Le 4 juillet, à l’issue de la réunion des sénateurs, il décidait de barrer la route à « Bougnaparte » – surnom donné à Laval par Marcel Déat. Son influence était grande au Sénat : il présidait le Groupe de la gauche démocratique, radicale et radicale-socialiste, soit cent quarante-six sénateurs sur un total de trois cent deux.
Que des pouvoirs très étendus soient conférés à Pétain pour gérer la situation créée par un armistice dont il avait pris la responsabilité, Paul-Boncour l’admettait et même le souhaitait : ainsi Pétain disposerait des moyens nécessaires pour gouverner au mieux des intérêts de la France jusqu’à sa libération, mais que ces pouvoirs servent à détruire les institutions républicaines et à établir un régime fasciste, c’était inadmissible.
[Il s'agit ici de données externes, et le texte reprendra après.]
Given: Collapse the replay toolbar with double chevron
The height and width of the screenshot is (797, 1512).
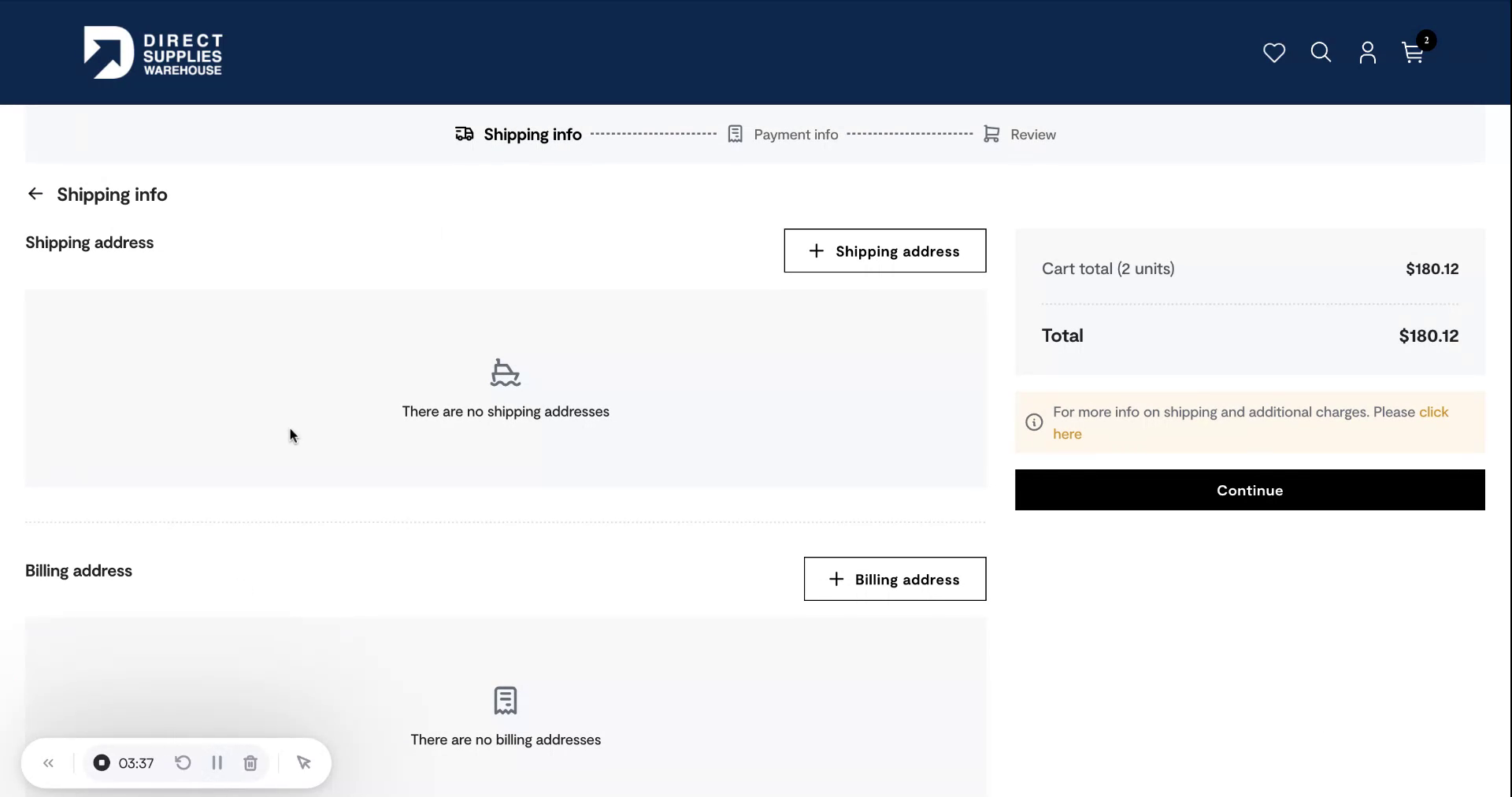Looking at the screenshot, I should [49, 763].
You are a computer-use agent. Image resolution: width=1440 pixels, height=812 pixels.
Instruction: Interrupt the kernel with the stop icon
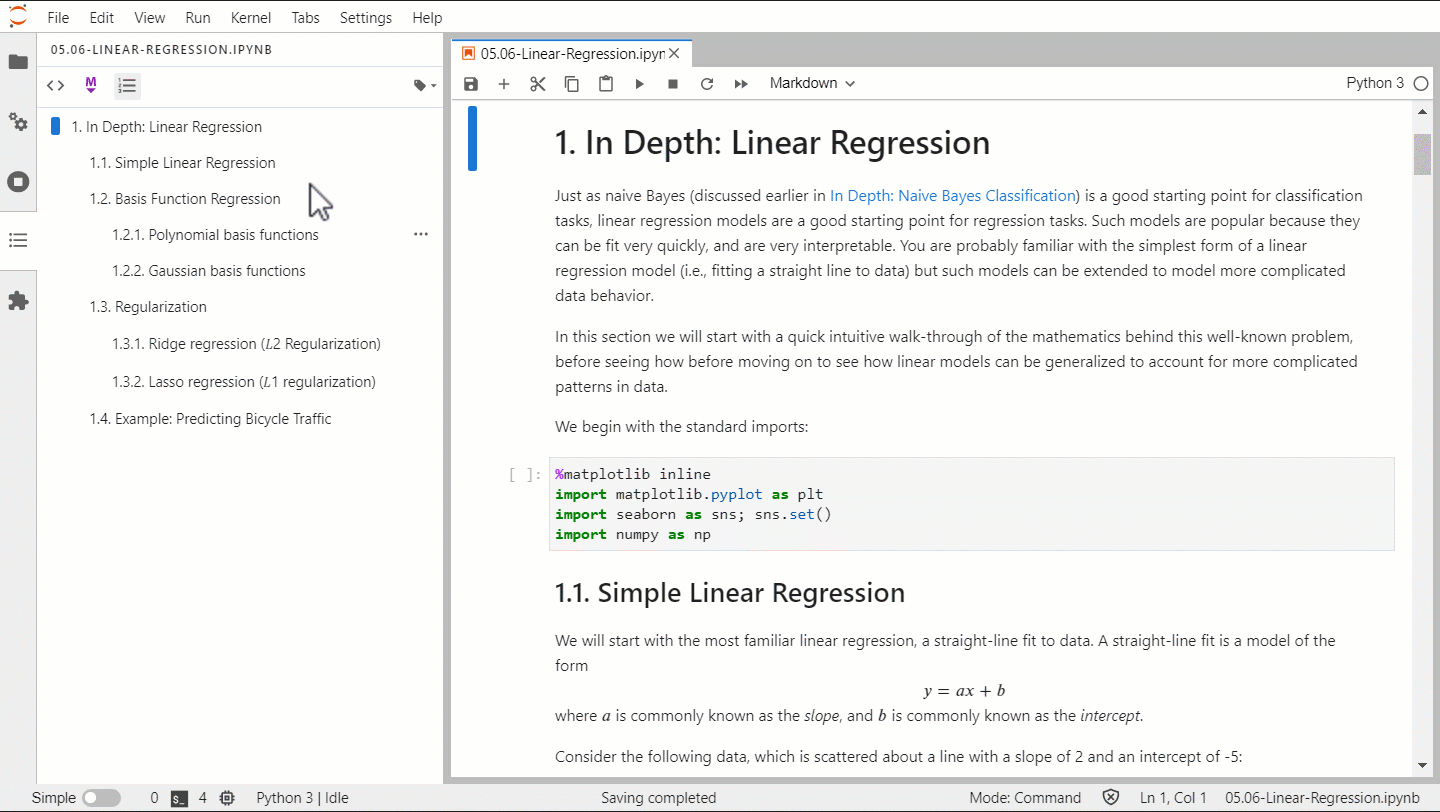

Ancien combattant, Paul-Boncour conservait de la vénération pour Pétain, malgré ce qu’il avait vu à Bordeaux. Il le dissociait encore de Laval, comme l’immense majorité des parlementaires: ainsi Léon Blum, instruit par ses amis des intentions de Laval, se demanda dans un premier temps comment «le « noble soldat» s’était laissé entraîner dans une équipée aussi misérable » 36 . Cette distinction entre les deux cerveaux de la conjuration de juillet 1940 n’a pas peu contribué à forger la légende d’un Pétain aux intentions pures victime des agissements du diabolique Laval. Or, en la circonstance, qui manipulait qui ?
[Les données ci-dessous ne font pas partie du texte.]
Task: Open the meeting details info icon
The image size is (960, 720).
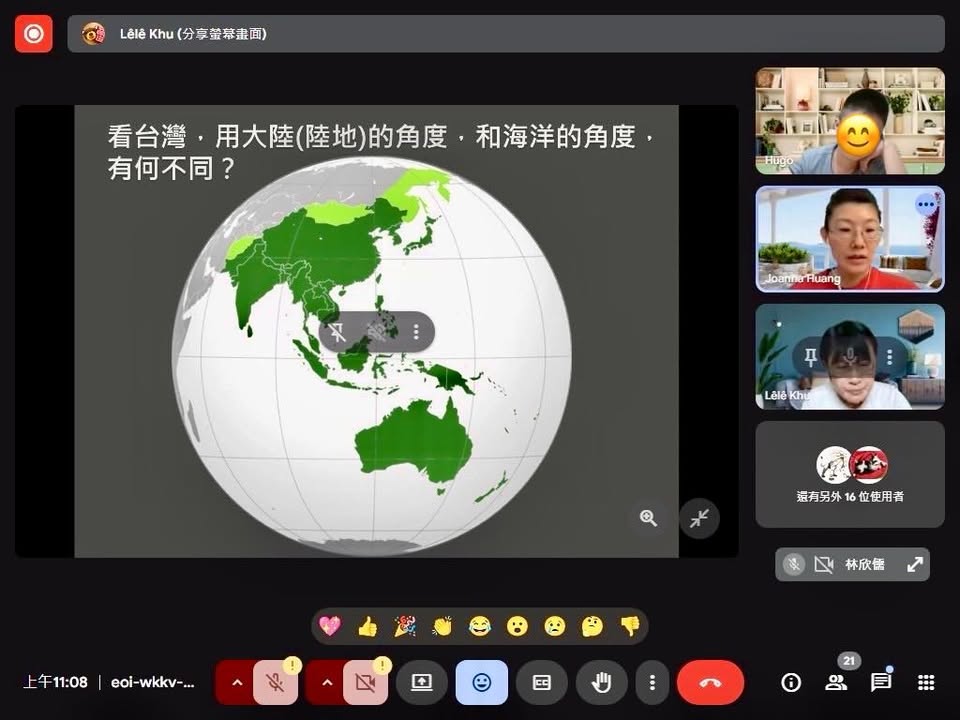Action: click(x=791, y=682)
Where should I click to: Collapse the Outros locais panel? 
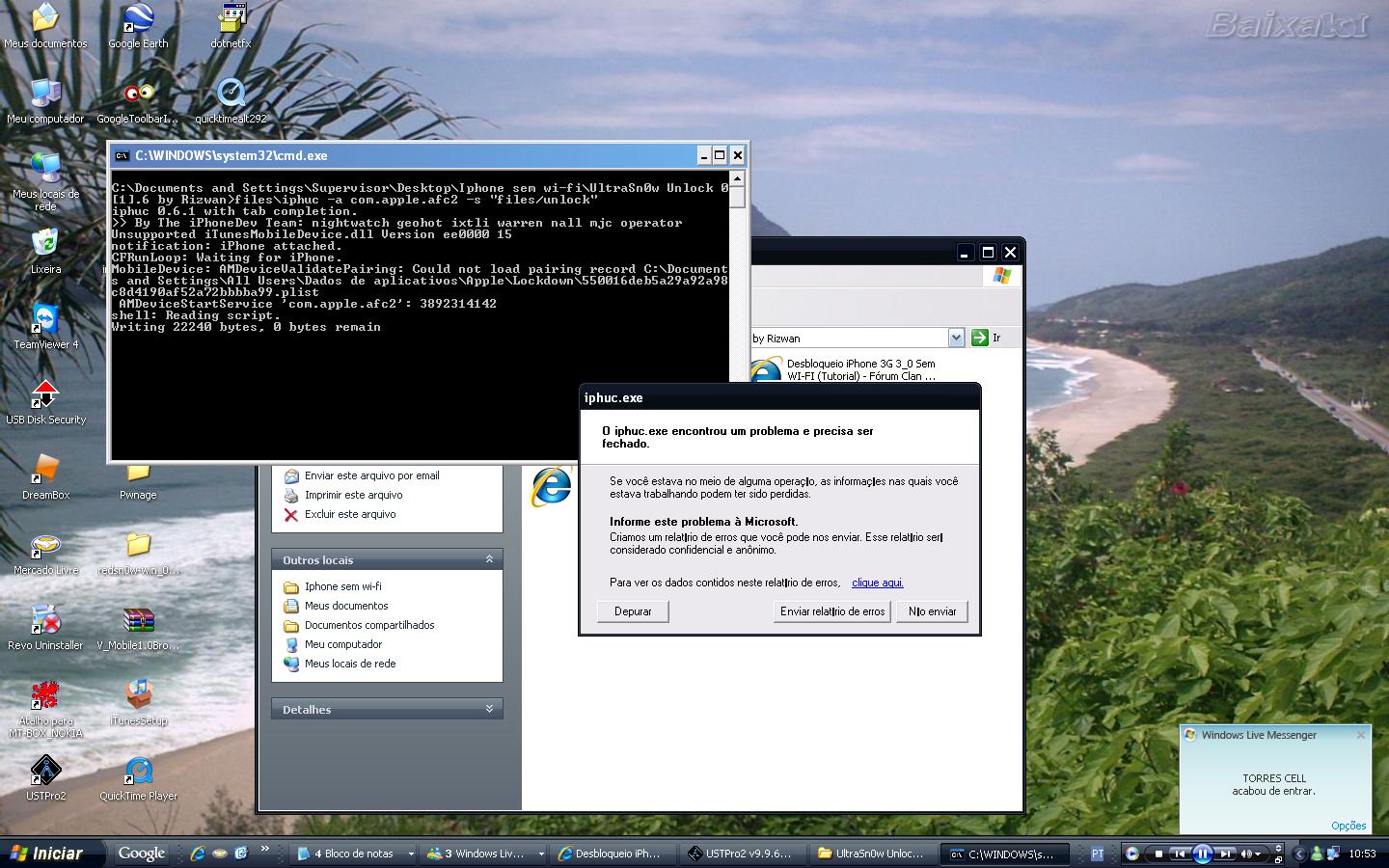(489, 559)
À l’initiative de Paul-Boncour, Jean Taurines réunit le groupe des sénateurs anciens combattants qu’il présidait. Cette formation très soudée pourrait, pensait-il, constituer « un élément de résistance et de relèvement » dans un temps de confusion générale et de dislocation des partis. Ses collègues partageaient son désir de maintenir le régime républicain et de juguler les ambitions trop évidentes de Laval. Mais avant d’entamer une action, ils voulaient connaître la pensée profonde du chef de l’État. On le disait mieux disposé envers les sénateurs, hommes d’âge mûr, pondérés et conservateurs, qu’envers la Chambre trop remuante. Un ancien combattant, ami personnel de l’officier d’ordonnance de Pétain, lui fit demander de recevoir une délégation du groupe.
La grande force de Pétain, a dit Emmanuel Berl, « était de donner à tout interlocuteur qu’il voulait bien recevoir l’impression d’être frappé par ses conseils, très disposé à les suivre (...) Pétain se montrait différent avec chacun, mais tous ont cru que leur Pétain était le vrai » 37 . Son profil de médaille, son beau visage olympien, ses yeux bleu de mer, bleu de ciel, bleu horizon, bleu de France, et cetera, ont ébloui les hommes les plus intelligents. E. Herriot a écrit : « La qualité qui lui manquait le plus, c’était la franchise.